Huw Edwards identified as BBC presenter at centre of sex photo scandal
Edwards was identified by his wife Vicky Flind.
FILE PHOTO: BBC newsreader Huw Edwards speaks at the UK Holocaust Memorial Day Commemorative Ceremony in Westminster in London, Britain January 27, 2020. Chris Jackson/Pool via REUTERS
ONE of Britain’s leading television news anchors, Huw Edwards, was identified by his wife as the BBC presenter facing allegations he paid a young person thousands of pounds for sexually explicit photos, the broadcaster reported.
Edwards announced the death of Queen Elizabeth to the nation in September and has led coverage of the biggest events in Britain since the turn of the century, including elections, royal weddings and the 2012 Olympics.
His wife, Vicky Flind, said she was making a statement out of concern for Edwards’ mental health and to protect their children, after the initial report by the Sun newspaper dominated the news agenda and sparked days of speculation.
“Huw is suffering from serious mental health issues. As is well documented, he has been treated for severe depression in recent years,” Flind said in a statement, according to the BBC.
“The events of the last few days have greatly worsened matters, he has suffered another serious episode and is now receiving in-patient hospital care where he’ll stay for the foreseeable future.”
The story first broke on Friday (7) when the Sun tabloid reported a leading BBC presenter had paid a young person £35,000 ($45,000) for explicit photos over three years, beginning when the person was 17.
The BBC suspended the presenter but did not name him. Several BBC stars then took to social media to say they were not involved after speculation swirled online.
The BBC came under fire as it struggled to investigate the claim against the presenter, protect the person’s privacy, respond publicly to the allegations, and not anger other presenters who fell under suspicion.

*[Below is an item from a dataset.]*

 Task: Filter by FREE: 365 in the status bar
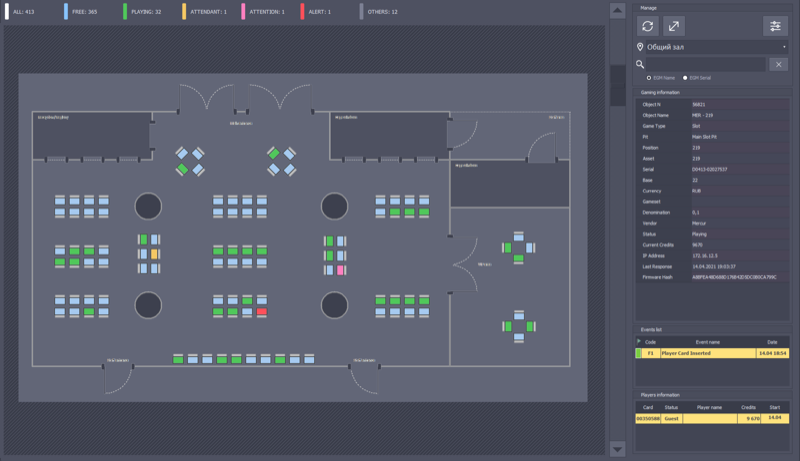(x=84, y=11)
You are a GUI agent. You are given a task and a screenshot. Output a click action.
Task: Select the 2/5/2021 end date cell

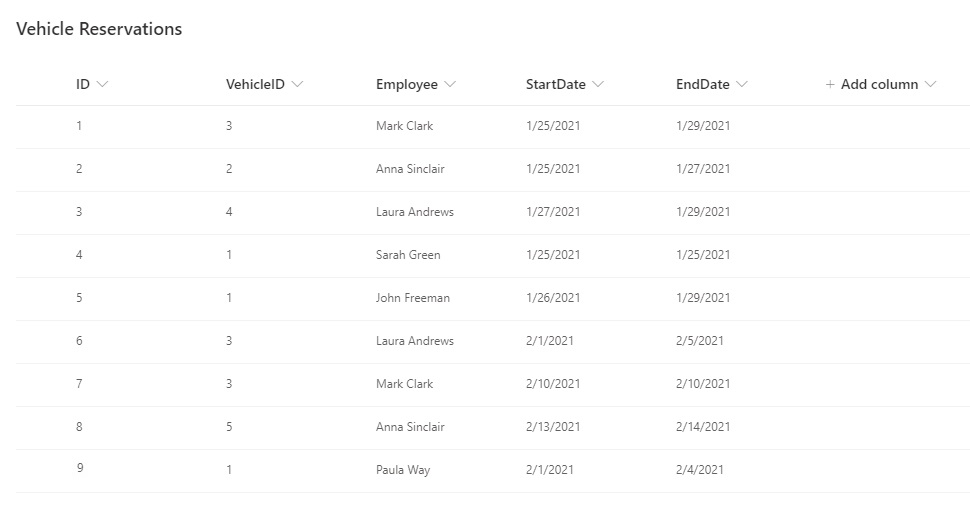pos(700,340)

The age of consent for sex in England is 16, but images of someone under 18 can be considered child pornography.
London’s Metropolitan Police said earlier on Wednesday (12) it had concluded its assessment into the allegations and found there was no indication a criminal offence had been committed.
“There is no further police action,” it said.

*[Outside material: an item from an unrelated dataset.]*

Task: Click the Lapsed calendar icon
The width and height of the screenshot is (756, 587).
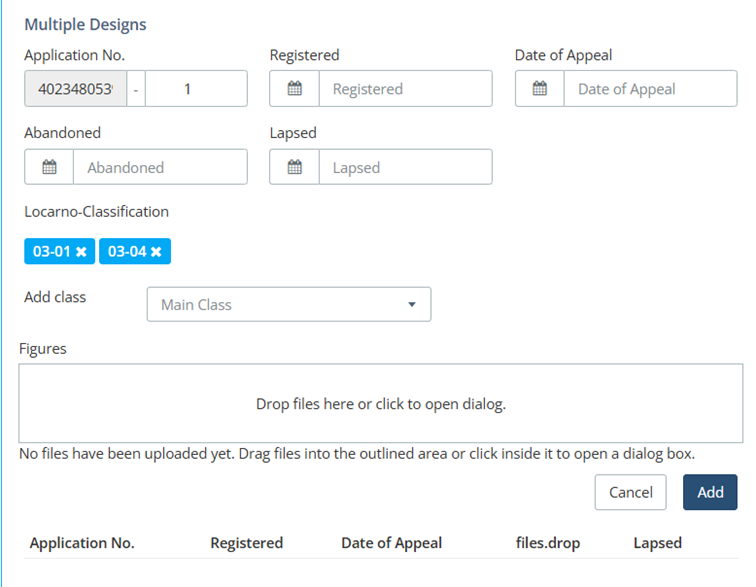Action: point(295,168)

The BBC said it would continue with its internal investigation into the allegations.
In an email to staff, BBC Director General Tim Davie said it remained “a very complex set of circumstances”.

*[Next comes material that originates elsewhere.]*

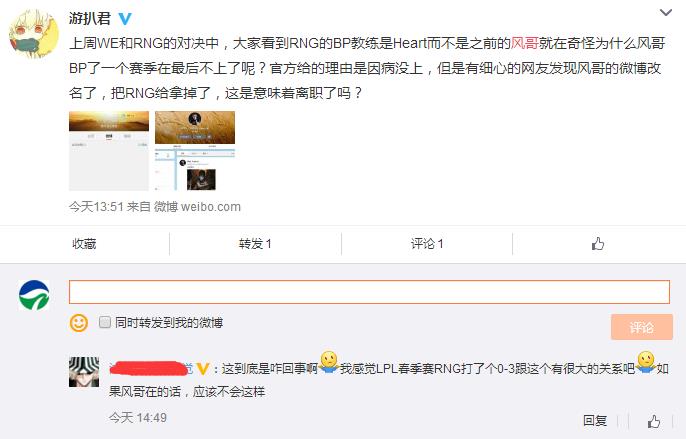The image size is (686, 439).
Task: Open 游扒君's profile avatar
Action: click(34, 34)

“This will no doubt be a difficult time for many after a challenging few days. I want to reassure you that our immediate concern is our duty of care to all involved,” he said.
A spokesperson for The Sun said the newspaper had no plans to publish further allegations and would cooperate with the BBC‘s investigation.
“We will provide the BBC team with a confidential and redacted dossier containing serious and wide-ranging allegations which we have received, including some from BBC personnel,” the spokesperson said.
Edwards, who has five children, has worked for the BBC since 1984 and has anchored its flagship BBC News at Ten bulletin for more than two decades. He is the broadcaster’s highest paid news presenter, earning in the £435,000 to 439,999 band (about $565,000).
Flind said she hoped the statement would bring an end to media speculation which had had an impact on Edwards’ BBC colleagues.
“Once well enough to do so, he intends to respond to the stories that have been published,” she said.